Used EV Prices Plummet After Tax Credit Expiry, But Teslas Remain Resilient
- Used Tesla prices have increased after the end of the federal tax credit.
- Non-Tesla used EVs, on the other hand, are seeing their prices drop.
- This points to more demand and loyalty toward Teslas, while other brands relied more on the federal tax credit to drive sales.
Only four months after the end of the federal clean vehicle credit for electric vehicles, the EV market is already beginning to shift toward more organic consumer demand. One of those signs is emerging in the used EV market, where the loss of incentives has sent prices of some EVs falling.
Teslas, though, are bucking that trend, showing that there’s still strong demand for secondhand electric cars even without up to $4,000 on the hood. It’s yet another sign that Americans are more than willing to get on the EV train for the right price.
According to a new study by car research firm iSeeCars, the average price of used Teslas increased 4.3% to $31,329 after the end of the tax credits. Meanwhile, the average price of the rest of the used EV market fell 3.6% to $23,738. The firm analyzed over 1.7 million one- to five-year-old used cars and millions of new cars sold between September 2025 and January 2026.
“When looking at new and used EV price shifts, it seems clear manufacturers and dealers are trying to offset the loss of the EV credits with lower prices on mainstream models,” iSeeCars Executive Analyst Karl Brauer said in a statement. “But Tesla pricing has proven resilient, rising while nearly every other electric vehicle price has fallen since the EV credits went away.”
Photo by: Suvrat Kothari
Used EVs that have seen the largest price drop after the end of the tax credit include the Hyundai Kona Electric (-6.4%), Volkswagen ID.4 (-6.2%), Kia Niro EV (-5.2%), Ford Mustang Mach-E (-5.1%) and the Nissan Leaf (-4.6%).

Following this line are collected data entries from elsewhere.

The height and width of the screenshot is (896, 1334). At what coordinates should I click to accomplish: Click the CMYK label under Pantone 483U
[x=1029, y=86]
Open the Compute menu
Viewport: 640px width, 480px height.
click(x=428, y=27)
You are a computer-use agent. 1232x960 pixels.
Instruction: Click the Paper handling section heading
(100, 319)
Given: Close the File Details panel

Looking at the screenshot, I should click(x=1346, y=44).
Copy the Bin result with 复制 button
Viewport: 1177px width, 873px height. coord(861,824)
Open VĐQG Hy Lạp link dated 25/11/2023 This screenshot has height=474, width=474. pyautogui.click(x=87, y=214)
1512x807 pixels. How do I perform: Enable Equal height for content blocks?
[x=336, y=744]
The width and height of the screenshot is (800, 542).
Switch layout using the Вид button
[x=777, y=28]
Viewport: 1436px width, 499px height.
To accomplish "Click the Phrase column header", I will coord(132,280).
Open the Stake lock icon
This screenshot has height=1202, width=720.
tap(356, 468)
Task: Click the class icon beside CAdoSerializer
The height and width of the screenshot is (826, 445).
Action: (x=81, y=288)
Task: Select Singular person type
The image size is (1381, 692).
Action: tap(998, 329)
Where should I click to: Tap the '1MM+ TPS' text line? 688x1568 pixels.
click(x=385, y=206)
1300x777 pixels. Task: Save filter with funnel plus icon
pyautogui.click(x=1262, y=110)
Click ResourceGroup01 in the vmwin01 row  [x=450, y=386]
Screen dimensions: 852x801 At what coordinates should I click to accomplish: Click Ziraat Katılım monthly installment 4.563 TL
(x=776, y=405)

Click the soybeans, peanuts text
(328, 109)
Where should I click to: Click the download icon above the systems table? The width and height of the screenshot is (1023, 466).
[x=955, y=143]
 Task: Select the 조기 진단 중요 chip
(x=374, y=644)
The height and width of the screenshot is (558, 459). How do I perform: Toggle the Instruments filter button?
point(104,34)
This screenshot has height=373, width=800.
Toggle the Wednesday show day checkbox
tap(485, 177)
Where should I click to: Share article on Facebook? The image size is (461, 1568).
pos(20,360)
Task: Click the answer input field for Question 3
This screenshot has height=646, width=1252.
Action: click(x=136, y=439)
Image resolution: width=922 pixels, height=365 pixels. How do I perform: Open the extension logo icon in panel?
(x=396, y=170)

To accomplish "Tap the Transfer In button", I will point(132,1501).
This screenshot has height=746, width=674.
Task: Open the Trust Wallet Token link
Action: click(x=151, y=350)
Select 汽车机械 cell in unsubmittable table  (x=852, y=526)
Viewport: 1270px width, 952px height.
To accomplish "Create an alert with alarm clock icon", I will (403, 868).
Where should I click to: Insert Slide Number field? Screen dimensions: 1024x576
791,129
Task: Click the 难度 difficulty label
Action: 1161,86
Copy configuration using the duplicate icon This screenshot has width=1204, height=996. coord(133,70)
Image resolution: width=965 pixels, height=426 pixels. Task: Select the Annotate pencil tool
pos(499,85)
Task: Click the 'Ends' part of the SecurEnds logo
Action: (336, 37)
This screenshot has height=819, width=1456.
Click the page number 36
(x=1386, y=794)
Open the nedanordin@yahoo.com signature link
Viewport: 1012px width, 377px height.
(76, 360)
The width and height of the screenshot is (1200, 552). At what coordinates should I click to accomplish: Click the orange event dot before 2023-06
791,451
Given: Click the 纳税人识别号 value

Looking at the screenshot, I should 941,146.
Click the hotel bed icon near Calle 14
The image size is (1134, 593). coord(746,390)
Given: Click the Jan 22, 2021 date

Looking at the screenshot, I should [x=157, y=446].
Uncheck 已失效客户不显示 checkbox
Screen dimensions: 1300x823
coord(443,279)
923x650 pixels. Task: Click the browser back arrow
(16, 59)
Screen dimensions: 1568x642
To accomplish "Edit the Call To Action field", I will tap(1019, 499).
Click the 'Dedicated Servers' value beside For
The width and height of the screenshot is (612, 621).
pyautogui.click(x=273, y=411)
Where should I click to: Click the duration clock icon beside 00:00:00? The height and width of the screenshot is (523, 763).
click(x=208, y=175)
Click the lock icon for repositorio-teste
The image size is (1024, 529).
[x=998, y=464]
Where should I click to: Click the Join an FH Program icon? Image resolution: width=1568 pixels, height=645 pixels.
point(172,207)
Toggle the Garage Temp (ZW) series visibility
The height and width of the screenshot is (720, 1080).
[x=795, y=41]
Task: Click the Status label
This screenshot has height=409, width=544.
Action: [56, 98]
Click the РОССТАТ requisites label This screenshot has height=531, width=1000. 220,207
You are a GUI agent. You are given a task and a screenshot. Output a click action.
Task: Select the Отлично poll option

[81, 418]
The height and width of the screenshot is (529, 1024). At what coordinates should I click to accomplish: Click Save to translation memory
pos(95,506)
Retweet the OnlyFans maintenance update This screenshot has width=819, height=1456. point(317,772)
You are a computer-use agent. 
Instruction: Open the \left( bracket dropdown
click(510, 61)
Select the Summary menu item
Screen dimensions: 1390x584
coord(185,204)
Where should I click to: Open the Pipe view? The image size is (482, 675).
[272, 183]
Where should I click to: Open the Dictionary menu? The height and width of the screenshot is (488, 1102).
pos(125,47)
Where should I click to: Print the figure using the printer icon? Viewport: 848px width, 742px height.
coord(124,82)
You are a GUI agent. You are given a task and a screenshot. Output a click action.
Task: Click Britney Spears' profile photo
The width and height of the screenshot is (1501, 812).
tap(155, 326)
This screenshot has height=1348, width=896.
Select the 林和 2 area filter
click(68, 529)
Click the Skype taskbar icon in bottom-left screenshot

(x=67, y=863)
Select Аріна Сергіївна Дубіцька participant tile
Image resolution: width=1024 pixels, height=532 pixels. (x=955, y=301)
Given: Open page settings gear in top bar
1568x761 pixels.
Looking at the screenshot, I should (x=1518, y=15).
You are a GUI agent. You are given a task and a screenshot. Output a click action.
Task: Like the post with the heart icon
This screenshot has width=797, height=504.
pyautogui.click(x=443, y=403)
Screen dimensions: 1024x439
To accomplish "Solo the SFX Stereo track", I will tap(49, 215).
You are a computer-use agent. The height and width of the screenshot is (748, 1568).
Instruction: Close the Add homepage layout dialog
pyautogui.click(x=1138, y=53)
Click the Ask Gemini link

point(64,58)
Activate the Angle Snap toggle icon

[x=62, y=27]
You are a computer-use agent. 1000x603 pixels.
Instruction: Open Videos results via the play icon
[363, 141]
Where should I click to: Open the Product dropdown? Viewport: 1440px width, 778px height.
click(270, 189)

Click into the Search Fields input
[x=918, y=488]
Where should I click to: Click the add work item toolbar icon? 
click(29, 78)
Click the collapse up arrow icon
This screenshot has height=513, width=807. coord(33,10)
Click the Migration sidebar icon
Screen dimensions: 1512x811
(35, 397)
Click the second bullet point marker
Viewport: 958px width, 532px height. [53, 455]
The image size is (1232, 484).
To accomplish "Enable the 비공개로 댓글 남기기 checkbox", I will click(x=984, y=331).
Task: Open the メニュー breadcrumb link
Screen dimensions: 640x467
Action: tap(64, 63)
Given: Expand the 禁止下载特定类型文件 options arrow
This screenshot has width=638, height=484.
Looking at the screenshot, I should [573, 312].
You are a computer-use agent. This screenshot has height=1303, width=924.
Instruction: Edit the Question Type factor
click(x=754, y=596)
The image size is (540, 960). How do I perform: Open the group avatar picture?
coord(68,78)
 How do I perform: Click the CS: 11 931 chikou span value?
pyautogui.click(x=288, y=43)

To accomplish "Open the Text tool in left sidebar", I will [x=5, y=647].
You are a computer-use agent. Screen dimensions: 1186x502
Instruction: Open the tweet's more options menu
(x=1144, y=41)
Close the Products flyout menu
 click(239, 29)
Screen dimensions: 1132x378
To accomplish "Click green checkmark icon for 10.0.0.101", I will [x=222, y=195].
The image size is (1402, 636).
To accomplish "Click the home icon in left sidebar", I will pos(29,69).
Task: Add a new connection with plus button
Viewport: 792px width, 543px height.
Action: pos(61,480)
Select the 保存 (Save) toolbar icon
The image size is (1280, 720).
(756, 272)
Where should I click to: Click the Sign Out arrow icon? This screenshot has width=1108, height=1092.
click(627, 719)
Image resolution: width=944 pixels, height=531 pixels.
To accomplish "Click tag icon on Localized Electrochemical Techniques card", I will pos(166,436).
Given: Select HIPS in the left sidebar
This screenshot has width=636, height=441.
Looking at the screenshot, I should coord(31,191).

One potential reason for the divide between Tesla and the rest: For many buyers, owning a used Tesla is an easier and more reliable experience than owning another model, which may require navigating fragmented charging apps or settling for subpar range and software. Teslas, on the other hand, have historically offered the best in-vehicle software and seamless plug-and-charge access to over 36,000 Supercharger ports nationwide. While newer EVs have substantially improved in those areas, it will be years before they enter the used market.
Since Teslas still account for the vast majority of the used EV market, the average price of one- to five-year-old used EVs, including Tesla and non-Tesla vehicles, actually increased 3.5% to $30,666 since Septmber. At the same time, the average price of used gas cars dropped 2.0% to $31,249. This suggests that the used EV market is getting stronger, but mainly on the back of Teslas.
There’s another sign that the used EV market is doing fairly well even during this turbulent time for electrification. The days supply for used EVs in January was still below the days supply for used gas vehicles, according to Cox Automotive. New EVs, on the other hand, were much slower to move off of dealer lots than their non-electric counterparts.

At the same time, the electric share of the lightly used car market dropped from 3.5% to 2.8% between September and January, iSeeCars says, mainly due to the loss of the $4,000 used EV tax credit. This mirrors the pull-forward effect we’ve witnessed in the new EV market too. EV market share exploded in the third quarter as people rushed to claim the tax credit, then dropped precipitously in the months following.
There’s one wild card on the way, too. The tax credit-fueled EV leasing boom means hundreds of thousands of lightly used electric models will flood the market in the next couple of years. As the new EV market stagnates for the time being, the used sector may be the one to watch—especially if you want a great deal.